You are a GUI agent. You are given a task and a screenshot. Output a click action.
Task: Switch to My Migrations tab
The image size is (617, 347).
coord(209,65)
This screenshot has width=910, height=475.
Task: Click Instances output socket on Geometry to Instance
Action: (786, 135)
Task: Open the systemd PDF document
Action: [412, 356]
★ ★ ★
= How to complete this task =
No line may be left out; the records are to be transcribed in full.

= Written reply =
You are a GUI agent. You are given a task and a screenshot. Output a click action.
Task: Switch to My Migrations tab
The image size is (617, 347).
coord(209,65)
This screenshot has width=910, height=475.
Task: Click Instances output socket on Geometry to Instance
Action: (786, 135)
Task: Open the systemd PDF document
Action: [412, 356]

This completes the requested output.